CF 2193F - Pizza Delivery

The courier starts at $(Ax, Ay)$, must visit every house, and finally reach $(Bx, By)$. The movement rules are unusual. He may move one unit to the right, one unit up, or one unit down. He can never decrease his $x$-coordinate.

codeforcescompetitive-programmingdpgreedy

CF 2193F - Pizza Delivery

Rating: 1600
Tags: dp, greedy
Solve time: 2m 21s
Verified: yes

Solution

Problem Understanding

The courier starts at $(Ax, Ay)$, must visit every house, and finally reach $(Bx, By)$.

The movement rules are unusual. He may move one unit to the right, one unit up, or one unit down. He can never decrease his $x$-coordinate.

That single restriction completely determines the global structure of the route. If a house has a smaller $x$-coordinate than another house, it must be visited no later than the other one. Once we move past some $x$, returning is impossible.

For two points with $x_1 \le x_2$, the shortest travel time between them is

$$(x_2-x_1)+|y_2-y_1|.$$

The horizontal part is unavoidable because moving right is the only way to increase $x$.

The sum of $n$ over all test cases is at most $2 \cdot 10^5$. Any solution that tries to consider permutations of delivery orders is hopeless. Even $O(n^2)$ would perform roughly $4 \cdot 10^{10}$ operations in the worst case. We need something close to $O(n \log n)$ or $O(n)$ per test set.

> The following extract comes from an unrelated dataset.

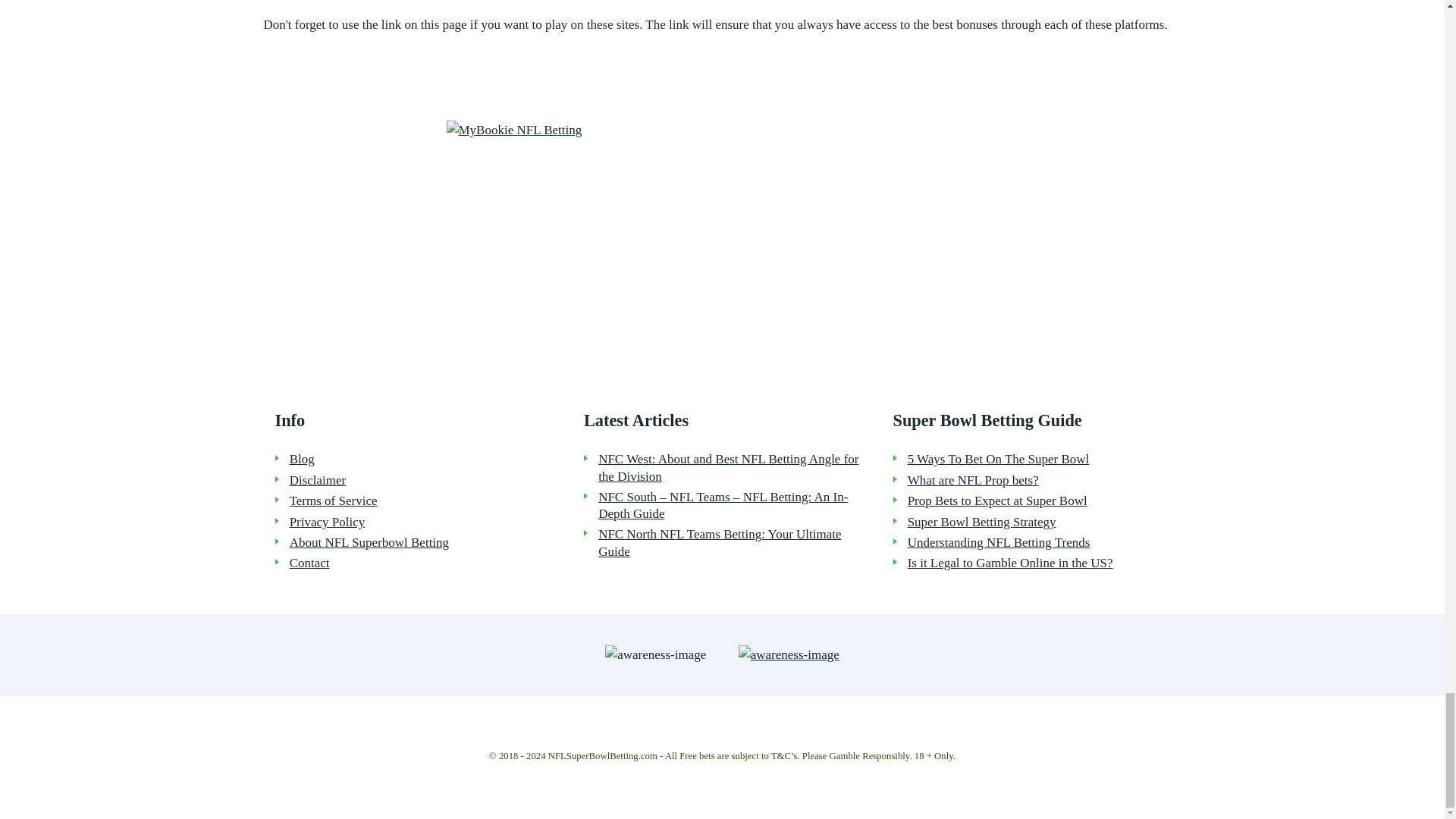
Betting Apps 5 (721, 234)
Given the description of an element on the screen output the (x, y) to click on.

The main difficulty comes from houses sharing the same $x$-coordinate. Since horizontal movement is fixed, the entire optimization problem becomes choosing how to move vertically while sweeping from left to right.

Consider three houses at the same $x$:

x = 10
y = 2, 5, 9

After finishing this column, ending at $y=5$ is never useful. To visit both extremes $2$ and $9$, we must traverse the whole interval. Any optimal route finishes at one of the extremes. A DP that keeps arbitrary ending positions would waste states and miss the key structure.

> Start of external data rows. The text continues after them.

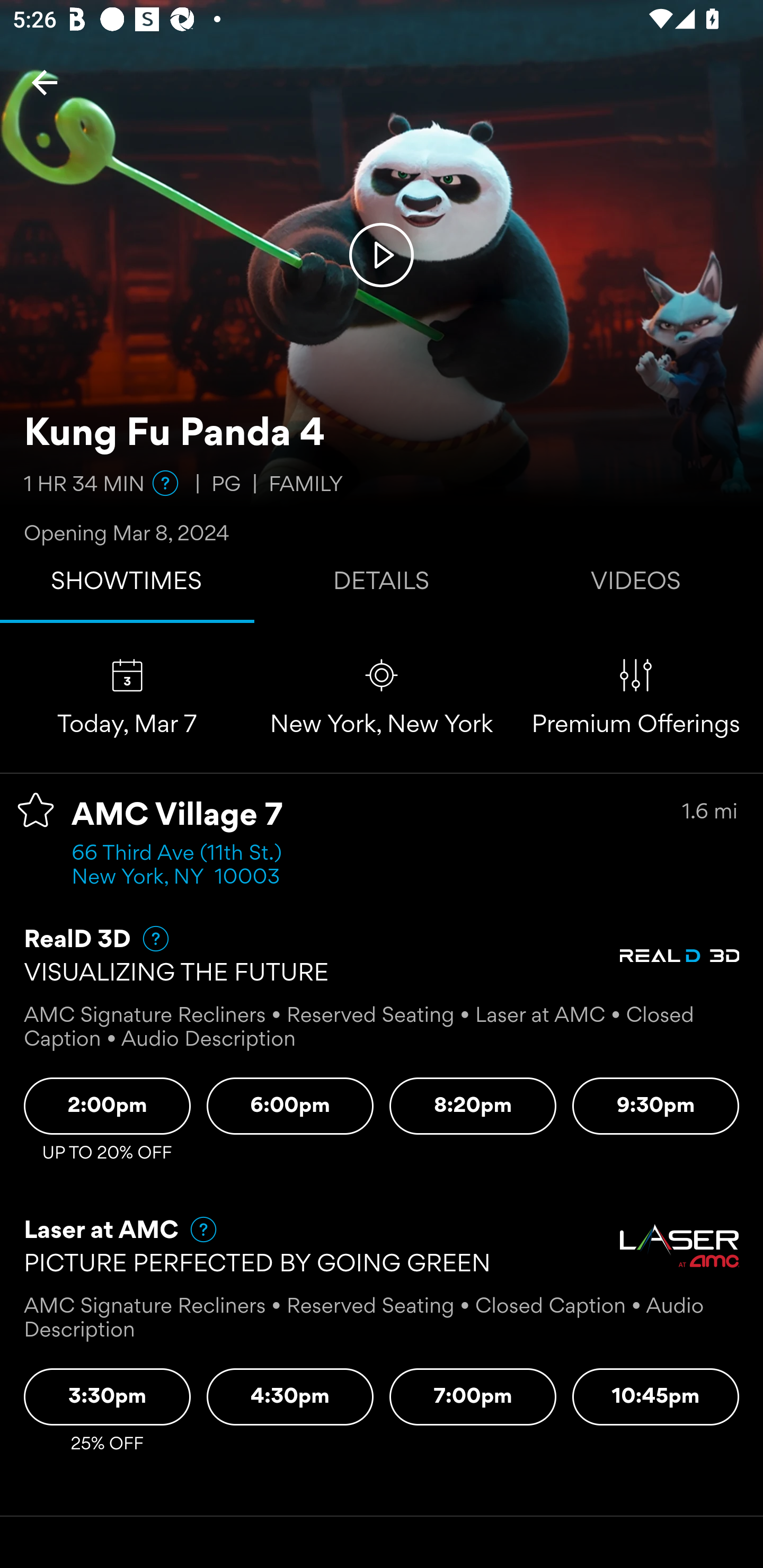
Back (44, 82)
Play (381, 254)
Help (165, 482)
SHOWTIMES
Tab 1 of 3 (127, 584)
DETAILS
Tab 2 of 3 (381, 584)
VIDEOS
Tab 3 of 3 (635, 584)
Change selected day
Today, Mar 7 (127, 697)
Change location
New York, New York (381, 697)
Premium Offerings
Premium Offerings (635, 697)
AMC Village 7 (177, 816)
66 Third Ave (11th St.)  
New York, NY  10003 (182, 866)
Help (147, 938)
AMC Village 7 RealD 3D 2:00pm Showtime Button (106, 1105)
AMC Village 7 RealD 3D 6:00pm Showtime Button (289, 1105)
AMC Village 7 RealD 3D 8:20pm Showtime Button (472, 1105)
AMC Village 7 RealD 3D 9:30pm Showtime Button (655, 1105)
Help (195, 1228)
AMC Village 7 Laser at AMC 3:30pm Showtime Button (106, 1396)
AMC Village 7 Laser at AMC 4:30pm Showtime Button (289, 1396)
AMC Village 7 Laser at AMC 7:00pm Showtime Button (472, 1396)
AMC Village 7 Laser at AMC 10:45pm Showtime Button (655, 1396)
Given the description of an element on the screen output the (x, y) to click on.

Another easy mistake is treating houses independently. For example:

Ax=0 Ay=5
houses: (3,1), (3,10)
Bx=6 By=5

Both houses are in the same column. The optimal route must cover the interval $[1,10]$. Looking at the two houses separately loses the fact that they can be serviced during a single sweep of that interval.

Approaches

A brute force viewpoint is to think of every house as a node and search for the best visiting order. The order is heavily constrained because $x$ never decreases, but even then the number of possibilities remains enormous. With $n=2\cdot10^5$, any state depending on subsets or arbitrary orderings is completely infeasible.

The key observation is that only the relative order of distinct $x$-coordinates matters. Houses with the same $x$ form a column. When we arrive at a column, every house in that column must be serviced before we continue right. Since moving vertically inside a column is unrestricted, the only information that matters is the lowest house and the highest house.

Let

$$l = \min y,\qquad h = \max y$$

for a column.

To service every house in that column, we must cover the entire interval $[l,h]$. After doing so, any optimal route ends either at $l$ or at $h$. Those are the only states worth remembering.

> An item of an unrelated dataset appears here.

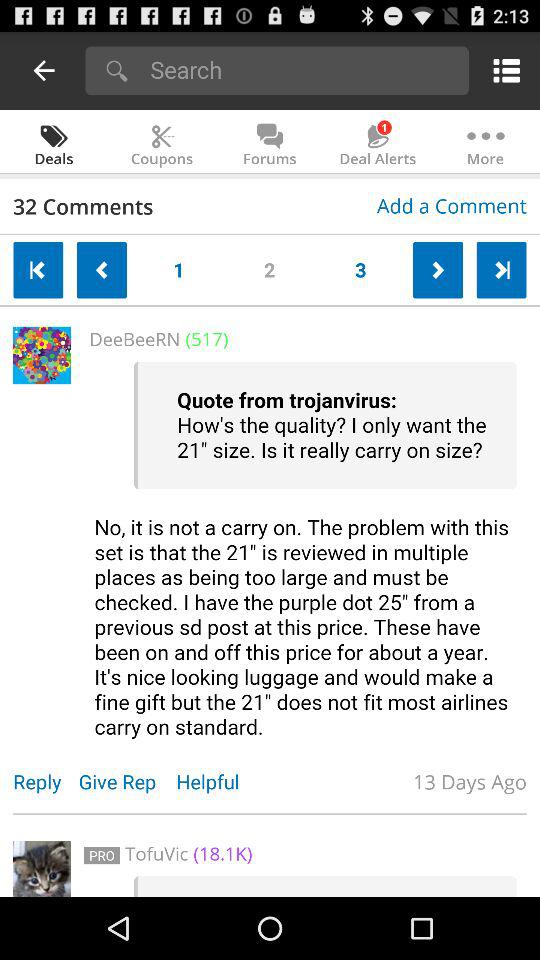
go to next page (501, 270)
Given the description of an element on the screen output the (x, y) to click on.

This turns the problem into a classic interval DP. Each distinct $x$-coordinate contributes one interval $[l,h]$. We process columns from left to right and keep the minimum vertical cost when finishing the current column at its lower end or upper end.

The horizontal distance is even simpler. Regardless of the route,

$$Bx-Ax$$

units of right movement are mandatory. We can compute the minimum vertical cost and add this constant at the end.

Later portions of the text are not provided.